И тут она услышала, как Мегги восклицает, громко, восторженно и так фальшиво, что даже последний глупец понял бы это:
— Папа! Что ты тут делаешь? Я тебе нужна? Только скажи — я все сделаю!
Тайсон вскинул брови и удивленно взглянул на дочь:
— Собственно говоря, я хотел спросить, не желаешь ли ты перед ужином сыграть со мной партию в шахматы.
Дочь молчала. Что-то в самом деле неладно! Насколько он мог припомнить, такого в жизни не бывало.
— Что с тобой? — осведомился он. — И куда ты несешь поднос с чайником? Решила устроить вечеринку у себя в спальне?
— Конечно, папа, я с удовольствием сыграю с тобой в шахматы.
— Мегги.
— Ах да, поднос. Видишь ли, я сочиняла песню и вдруг поняла, что в горле пересохло. Трудно петь, когда во рту пустыня, правда?
В наступившей тишине Мэри Роуз лихорадочно гадала, поверит ли Тайсон этому вздору. Он, естественно, не поверил.
— Мегги, что происходит? Только без вранья. Я уже наслушался твоих историй. Пожалуйста, правду.
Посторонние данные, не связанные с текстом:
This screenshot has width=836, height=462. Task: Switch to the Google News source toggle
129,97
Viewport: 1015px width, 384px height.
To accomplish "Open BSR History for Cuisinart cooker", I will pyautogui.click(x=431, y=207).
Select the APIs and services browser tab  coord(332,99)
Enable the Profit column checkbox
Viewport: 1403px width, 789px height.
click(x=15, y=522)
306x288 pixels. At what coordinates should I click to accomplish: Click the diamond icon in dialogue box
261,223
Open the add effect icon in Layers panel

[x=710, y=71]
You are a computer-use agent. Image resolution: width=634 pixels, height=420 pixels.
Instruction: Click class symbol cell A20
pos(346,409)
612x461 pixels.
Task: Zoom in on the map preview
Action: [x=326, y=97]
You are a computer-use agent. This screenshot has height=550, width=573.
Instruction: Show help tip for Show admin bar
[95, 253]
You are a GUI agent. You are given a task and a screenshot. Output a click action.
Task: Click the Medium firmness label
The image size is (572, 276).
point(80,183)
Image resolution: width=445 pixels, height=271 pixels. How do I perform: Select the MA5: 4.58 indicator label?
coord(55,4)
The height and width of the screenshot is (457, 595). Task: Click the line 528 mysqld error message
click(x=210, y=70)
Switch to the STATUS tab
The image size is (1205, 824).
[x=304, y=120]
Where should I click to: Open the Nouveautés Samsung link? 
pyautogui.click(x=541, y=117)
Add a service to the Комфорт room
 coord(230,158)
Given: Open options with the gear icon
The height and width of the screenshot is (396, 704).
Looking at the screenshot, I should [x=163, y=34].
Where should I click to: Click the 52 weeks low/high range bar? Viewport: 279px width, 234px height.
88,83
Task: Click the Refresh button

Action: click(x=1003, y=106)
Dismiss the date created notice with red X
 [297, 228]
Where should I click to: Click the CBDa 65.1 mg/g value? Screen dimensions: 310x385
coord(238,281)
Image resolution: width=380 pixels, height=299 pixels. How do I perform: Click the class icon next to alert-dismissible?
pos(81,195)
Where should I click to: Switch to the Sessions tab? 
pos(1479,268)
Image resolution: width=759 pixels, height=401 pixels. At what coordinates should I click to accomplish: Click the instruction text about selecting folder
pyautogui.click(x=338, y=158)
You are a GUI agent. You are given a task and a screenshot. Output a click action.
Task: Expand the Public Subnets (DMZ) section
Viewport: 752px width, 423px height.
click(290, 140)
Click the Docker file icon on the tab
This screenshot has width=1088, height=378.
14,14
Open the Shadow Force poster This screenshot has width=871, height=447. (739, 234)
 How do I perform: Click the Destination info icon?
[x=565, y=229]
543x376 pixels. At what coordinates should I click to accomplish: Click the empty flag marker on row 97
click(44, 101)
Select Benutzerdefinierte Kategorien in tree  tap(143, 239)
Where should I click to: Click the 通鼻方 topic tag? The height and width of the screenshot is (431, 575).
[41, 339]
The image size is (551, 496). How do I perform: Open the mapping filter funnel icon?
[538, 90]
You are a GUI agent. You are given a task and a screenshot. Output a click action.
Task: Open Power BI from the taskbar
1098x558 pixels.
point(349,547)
Сама Мэри Роуз непременно выложила бы все, обратись он к ней таким неестественно спокойным, мягким тоном. При звуках этого голоса ее снова начал бить озноб. Она затаила дыхание, зная, что он в любую секунду войдет в комнату, увидит ее и проклянет тот час, когда приехал в Шотландию. Будь у нее силы, она сползла бы на пол и забралась под кровать. Но вот сил-то как раз и не было. Поэтому она продолжала лежать, закутавшись в одеяла до самых глаз и в ужасе уставясь на дверь.
Снова молчание. Долгое. Бесконечное. Потом едва, слышный тоненький голосок:
— Папа, не заставляй меня говорить, ладно? Я дала слово одному человеку. Это не мой секрет, и моя душа точно попадет в то страшное место, что очень глубоко у меня под ногами, — если я проболтаюсь кому-нибудь, даже тебе.